I can't help but laugh at the irony when a man who spends 15 minutes lecturing people on religion then tries to cheat his way out of a measly Rs.25 highway toll....hypocrites!

Friday, June 22, 2012

Last resting place

After 23 years of dreading it I finally decided to pay him a visit. See in my family we don't talk about anything bad that happened and death is a topic completely avoided...consequently graveyards are a place avoided completely also. I don't know how the thought came into my head....I was nearby the place and suddenly I felt this urge to see him...I can't explain it. So I went...the place was different from when I last went....just a year after he had passed but I remembered the layout....I remembered where to go. Walking towards the place I realized how long it had been....how no one had bothered to come here in 23 years....I am the first in the family to go there after that initial year.

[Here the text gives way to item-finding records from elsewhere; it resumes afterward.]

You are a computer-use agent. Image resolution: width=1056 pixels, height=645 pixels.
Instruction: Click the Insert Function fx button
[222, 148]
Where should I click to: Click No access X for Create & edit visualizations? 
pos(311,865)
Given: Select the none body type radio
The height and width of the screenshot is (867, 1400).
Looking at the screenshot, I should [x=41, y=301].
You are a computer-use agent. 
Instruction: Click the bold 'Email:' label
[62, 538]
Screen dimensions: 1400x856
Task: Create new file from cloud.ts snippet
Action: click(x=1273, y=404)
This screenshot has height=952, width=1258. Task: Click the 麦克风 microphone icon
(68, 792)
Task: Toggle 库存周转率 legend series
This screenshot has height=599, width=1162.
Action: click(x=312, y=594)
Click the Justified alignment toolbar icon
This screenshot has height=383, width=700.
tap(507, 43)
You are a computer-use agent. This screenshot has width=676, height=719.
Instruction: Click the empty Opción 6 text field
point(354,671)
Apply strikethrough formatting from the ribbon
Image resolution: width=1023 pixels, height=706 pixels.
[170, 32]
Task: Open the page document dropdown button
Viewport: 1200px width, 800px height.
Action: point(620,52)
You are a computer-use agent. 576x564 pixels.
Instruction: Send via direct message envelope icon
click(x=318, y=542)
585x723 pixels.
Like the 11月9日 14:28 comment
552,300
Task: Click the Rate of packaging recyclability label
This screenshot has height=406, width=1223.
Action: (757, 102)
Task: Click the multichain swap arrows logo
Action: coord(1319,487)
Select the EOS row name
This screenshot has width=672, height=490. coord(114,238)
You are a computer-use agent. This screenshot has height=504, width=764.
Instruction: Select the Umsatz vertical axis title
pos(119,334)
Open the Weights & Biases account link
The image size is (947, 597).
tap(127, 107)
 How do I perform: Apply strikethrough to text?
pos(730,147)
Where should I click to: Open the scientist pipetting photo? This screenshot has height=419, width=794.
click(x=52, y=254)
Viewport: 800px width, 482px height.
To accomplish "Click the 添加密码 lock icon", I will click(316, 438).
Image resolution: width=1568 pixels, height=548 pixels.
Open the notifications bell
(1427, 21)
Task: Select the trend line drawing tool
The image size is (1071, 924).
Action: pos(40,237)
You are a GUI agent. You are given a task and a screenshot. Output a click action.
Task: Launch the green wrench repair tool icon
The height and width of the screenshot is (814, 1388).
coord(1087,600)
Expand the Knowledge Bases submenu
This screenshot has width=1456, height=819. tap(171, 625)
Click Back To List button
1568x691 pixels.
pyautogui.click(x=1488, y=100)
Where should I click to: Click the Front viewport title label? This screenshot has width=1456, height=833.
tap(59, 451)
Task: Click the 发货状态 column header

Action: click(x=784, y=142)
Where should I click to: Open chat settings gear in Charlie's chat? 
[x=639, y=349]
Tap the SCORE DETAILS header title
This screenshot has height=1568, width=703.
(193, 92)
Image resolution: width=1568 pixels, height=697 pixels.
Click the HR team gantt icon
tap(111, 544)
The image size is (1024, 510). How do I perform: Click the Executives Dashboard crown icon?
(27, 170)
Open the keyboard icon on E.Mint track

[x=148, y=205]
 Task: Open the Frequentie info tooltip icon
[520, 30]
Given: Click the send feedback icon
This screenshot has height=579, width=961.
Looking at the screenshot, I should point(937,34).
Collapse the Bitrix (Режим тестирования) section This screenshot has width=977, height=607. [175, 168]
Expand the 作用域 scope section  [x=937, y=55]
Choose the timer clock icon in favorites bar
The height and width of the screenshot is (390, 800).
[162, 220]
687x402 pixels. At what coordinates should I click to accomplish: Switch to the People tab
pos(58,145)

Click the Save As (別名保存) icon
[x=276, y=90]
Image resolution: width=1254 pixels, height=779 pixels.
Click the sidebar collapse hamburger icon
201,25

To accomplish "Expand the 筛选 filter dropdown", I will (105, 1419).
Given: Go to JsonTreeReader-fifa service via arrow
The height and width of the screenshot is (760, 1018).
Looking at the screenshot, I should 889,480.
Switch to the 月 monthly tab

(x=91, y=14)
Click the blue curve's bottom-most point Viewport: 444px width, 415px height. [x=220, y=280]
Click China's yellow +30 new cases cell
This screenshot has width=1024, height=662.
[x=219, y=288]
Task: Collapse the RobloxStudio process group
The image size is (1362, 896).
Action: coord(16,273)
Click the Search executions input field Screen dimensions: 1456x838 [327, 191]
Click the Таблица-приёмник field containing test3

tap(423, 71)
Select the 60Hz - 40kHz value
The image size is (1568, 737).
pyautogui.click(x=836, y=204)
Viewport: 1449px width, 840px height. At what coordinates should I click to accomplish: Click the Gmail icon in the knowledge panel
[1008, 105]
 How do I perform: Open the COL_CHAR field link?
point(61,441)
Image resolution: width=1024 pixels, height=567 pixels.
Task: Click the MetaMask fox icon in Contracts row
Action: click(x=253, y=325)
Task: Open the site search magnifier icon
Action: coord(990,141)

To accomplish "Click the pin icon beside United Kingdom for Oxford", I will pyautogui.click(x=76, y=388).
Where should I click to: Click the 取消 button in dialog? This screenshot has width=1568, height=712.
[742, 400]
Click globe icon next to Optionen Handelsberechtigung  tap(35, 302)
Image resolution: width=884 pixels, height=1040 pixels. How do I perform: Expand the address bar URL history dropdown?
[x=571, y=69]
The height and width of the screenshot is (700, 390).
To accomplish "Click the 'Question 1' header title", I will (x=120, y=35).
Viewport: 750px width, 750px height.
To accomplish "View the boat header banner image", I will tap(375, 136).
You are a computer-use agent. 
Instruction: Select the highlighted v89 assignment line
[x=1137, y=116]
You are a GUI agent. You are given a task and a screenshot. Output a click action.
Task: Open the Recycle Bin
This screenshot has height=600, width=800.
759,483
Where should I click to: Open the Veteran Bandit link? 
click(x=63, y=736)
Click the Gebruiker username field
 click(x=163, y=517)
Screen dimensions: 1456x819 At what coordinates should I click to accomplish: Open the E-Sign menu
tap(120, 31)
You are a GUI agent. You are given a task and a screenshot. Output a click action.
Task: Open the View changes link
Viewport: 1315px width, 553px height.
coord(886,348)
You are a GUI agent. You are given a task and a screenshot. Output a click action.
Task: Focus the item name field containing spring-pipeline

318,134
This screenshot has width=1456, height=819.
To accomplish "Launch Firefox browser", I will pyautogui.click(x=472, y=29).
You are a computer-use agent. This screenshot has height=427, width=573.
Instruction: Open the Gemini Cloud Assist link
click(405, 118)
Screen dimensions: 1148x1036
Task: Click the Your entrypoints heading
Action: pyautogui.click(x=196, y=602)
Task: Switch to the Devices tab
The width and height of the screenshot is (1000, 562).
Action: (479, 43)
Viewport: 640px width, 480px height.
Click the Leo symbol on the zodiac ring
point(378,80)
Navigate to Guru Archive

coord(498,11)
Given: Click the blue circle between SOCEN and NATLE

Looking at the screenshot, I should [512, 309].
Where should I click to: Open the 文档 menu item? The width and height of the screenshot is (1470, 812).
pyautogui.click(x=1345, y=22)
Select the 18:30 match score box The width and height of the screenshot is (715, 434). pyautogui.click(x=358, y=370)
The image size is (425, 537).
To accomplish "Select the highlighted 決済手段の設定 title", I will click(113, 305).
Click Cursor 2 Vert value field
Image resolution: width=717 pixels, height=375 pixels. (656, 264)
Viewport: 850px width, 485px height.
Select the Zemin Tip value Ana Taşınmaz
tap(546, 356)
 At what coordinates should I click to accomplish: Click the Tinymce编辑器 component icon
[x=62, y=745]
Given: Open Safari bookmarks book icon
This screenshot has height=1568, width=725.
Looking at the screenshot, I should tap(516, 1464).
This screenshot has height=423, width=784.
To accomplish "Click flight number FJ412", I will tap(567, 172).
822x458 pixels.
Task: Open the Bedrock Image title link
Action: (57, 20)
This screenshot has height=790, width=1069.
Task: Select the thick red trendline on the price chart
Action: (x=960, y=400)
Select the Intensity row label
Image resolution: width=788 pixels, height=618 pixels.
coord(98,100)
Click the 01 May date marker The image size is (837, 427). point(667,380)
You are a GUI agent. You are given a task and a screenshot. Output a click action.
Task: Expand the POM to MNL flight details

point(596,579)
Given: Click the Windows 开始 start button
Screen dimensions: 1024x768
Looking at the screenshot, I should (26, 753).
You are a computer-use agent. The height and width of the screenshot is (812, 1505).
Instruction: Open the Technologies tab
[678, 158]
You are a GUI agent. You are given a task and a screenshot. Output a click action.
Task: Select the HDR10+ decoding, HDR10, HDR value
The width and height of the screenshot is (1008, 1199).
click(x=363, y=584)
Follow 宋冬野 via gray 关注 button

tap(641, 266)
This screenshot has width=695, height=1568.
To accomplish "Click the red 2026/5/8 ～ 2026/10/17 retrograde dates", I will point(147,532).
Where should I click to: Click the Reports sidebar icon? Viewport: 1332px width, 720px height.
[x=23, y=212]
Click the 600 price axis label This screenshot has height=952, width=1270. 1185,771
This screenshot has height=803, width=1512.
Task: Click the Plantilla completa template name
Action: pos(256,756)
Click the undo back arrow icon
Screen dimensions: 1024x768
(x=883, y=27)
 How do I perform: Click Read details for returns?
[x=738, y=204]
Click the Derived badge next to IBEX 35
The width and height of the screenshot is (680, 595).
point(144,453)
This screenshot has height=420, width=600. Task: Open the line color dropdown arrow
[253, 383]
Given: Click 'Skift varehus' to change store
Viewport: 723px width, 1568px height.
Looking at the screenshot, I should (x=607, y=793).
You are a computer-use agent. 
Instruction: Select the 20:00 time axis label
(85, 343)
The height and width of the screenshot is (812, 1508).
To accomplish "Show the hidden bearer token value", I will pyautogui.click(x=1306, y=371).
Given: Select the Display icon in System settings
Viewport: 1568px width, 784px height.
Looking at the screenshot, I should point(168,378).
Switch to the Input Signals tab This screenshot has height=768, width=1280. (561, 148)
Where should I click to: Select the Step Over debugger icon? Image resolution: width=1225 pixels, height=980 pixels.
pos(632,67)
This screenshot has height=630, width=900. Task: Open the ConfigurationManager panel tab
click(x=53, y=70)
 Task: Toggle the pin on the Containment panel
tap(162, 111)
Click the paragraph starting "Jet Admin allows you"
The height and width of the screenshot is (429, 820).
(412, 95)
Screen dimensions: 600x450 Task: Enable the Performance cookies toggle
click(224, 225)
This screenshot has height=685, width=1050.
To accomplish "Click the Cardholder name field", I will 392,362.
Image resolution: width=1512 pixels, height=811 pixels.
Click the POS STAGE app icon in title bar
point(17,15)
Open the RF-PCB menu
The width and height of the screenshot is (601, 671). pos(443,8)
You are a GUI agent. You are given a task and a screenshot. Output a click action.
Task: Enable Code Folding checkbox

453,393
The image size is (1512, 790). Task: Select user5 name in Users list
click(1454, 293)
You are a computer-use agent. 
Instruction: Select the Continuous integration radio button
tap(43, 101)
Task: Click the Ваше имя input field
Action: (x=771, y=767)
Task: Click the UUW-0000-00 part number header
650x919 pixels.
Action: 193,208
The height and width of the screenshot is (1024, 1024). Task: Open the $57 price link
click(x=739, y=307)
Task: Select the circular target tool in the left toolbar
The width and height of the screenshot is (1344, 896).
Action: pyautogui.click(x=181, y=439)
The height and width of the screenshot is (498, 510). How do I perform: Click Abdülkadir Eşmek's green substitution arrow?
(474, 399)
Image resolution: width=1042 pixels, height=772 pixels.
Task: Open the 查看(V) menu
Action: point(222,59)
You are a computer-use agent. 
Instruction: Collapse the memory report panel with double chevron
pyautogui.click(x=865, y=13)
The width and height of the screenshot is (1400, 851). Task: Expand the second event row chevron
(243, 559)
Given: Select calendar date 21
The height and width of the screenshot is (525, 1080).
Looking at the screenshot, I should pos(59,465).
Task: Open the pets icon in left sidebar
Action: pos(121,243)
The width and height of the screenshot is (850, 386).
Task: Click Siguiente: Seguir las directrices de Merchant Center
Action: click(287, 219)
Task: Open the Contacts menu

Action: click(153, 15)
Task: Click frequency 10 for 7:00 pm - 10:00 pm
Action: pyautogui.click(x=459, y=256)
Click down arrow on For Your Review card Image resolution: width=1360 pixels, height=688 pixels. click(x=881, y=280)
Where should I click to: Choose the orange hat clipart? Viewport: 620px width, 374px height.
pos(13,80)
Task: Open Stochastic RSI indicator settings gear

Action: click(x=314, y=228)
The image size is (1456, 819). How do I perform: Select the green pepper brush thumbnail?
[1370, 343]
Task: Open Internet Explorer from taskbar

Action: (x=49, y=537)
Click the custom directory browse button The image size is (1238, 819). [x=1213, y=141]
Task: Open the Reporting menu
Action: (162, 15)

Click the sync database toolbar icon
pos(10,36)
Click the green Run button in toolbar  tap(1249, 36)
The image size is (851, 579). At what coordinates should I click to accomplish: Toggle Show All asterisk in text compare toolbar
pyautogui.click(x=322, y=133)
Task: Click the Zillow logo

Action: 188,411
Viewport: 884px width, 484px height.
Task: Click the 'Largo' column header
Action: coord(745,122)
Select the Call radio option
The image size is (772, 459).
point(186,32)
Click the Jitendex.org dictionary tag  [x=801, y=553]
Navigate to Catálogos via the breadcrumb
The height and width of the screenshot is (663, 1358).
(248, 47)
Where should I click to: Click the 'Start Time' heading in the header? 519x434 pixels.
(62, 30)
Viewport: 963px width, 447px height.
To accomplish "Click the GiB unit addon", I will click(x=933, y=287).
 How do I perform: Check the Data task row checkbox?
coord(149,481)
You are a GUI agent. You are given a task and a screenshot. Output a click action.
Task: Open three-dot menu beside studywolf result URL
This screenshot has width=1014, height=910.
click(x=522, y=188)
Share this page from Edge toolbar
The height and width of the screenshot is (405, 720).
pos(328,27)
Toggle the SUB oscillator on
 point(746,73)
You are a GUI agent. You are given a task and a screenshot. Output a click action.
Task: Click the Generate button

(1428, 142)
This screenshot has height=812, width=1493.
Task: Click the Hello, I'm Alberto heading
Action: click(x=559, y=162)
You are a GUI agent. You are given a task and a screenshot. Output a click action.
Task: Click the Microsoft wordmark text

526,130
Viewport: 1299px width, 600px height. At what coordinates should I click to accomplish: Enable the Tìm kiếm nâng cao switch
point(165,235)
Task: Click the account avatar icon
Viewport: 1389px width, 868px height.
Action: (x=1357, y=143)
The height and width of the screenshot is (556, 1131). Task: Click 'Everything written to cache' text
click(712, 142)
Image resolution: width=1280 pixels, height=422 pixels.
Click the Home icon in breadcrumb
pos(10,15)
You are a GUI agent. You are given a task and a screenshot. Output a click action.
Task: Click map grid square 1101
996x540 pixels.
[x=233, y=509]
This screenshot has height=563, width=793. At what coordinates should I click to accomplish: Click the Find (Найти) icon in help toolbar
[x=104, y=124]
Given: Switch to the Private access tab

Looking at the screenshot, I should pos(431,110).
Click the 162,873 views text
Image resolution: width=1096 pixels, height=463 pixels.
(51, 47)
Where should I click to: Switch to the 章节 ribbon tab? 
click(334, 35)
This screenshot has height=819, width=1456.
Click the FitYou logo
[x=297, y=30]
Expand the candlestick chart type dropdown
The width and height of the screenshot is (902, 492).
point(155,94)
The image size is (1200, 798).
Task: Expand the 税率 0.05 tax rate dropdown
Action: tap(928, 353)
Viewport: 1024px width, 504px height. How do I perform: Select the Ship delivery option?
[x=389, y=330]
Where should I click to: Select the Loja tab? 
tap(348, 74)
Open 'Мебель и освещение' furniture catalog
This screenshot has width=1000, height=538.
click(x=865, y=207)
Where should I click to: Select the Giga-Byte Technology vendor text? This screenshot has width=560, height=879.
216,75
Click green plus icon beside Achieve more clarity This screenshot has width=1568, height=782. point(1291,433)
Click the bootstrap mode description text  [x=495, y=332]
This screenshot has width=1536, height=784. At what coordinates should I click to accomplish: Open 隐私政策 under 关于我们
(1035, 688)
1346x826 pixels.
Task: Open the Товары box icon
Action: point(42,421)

I suppose I was naive to think that a grave left unattended for over 20 years would still be there...it wasn't but I found the spot...as I realized it was gone I couldn't hold back...as I write this I still can't hold back. We shouldn't have left him there all these years alone....I guess I always believed that the body is just a vessel that doesn't hold any significance after the soul is gone but being there....at the place he last rested I felt close to him. I sat there and talked to him....asked him for forgiveness....remembered the last days we spent....told him I loved him and missed him...things that I have been saying to his images for years. But saying them there in that place was different in some way.

I suppose not going there for so long enhanced the sense of not accepting that he was gone....I don't know if having gone there now will help me overcome this. Spending 30 minutes there in that place he was once resting, I wondered if I am anything like you had hoped that I would be....I suppose I'll never know that. I will never know if I make you proud or if you forgive me for having never visited him in all these years....I hope you do....I swear I never even once spent a day without thinking of you and how much I miss not having you there.

Saturday, June 16, 2012

Let down

After years of putting up with all their troubles and mess....when you finally reach out to them for not help but maybe compassion and understanding....you're faced with cynicism and sarcasm. Your family isn't supposed to let you down like this....they are supposed to be there for you and support you when you're down...not kick you further. Who do you turn to now? You're in a corner again....a corner you've been in before...when noone would have understood...

Monday, June 11, 2012

Oblivious

Nights spent in the comfort of other travellers of the same road you're on....they can be so relaxing. For a moment you forget the journey you're on and the treacherous twists that fate has in store for you on this road and you are lost in the company of another who is doing the same. We choose to remain oblivious to reality...we choose to kep our heads in the ground so as not to see the rising tide.

Friday, June 8, 2012

People and times

I've never believed in the right time for the right person....but what happens when you meet the right person at the wrong time.......

Tuesday, June 5, 2012

Misinterpreted games

People who play hard to get need to realize that there's a fine line between keeping someone's interest by playing the game and giving the impression of low interest. The line is blurry and often crossed unintentionally and by the time you realize that it was crossed.....too late!

Aren't we too old to play these games now

Monday, June 4, 2012

Juggling

I wonder what it is about me that loves juggling....juggling people is certainly not easy nor is it a good thing in the end to toy with all of them. Still.....why is it that I never stop?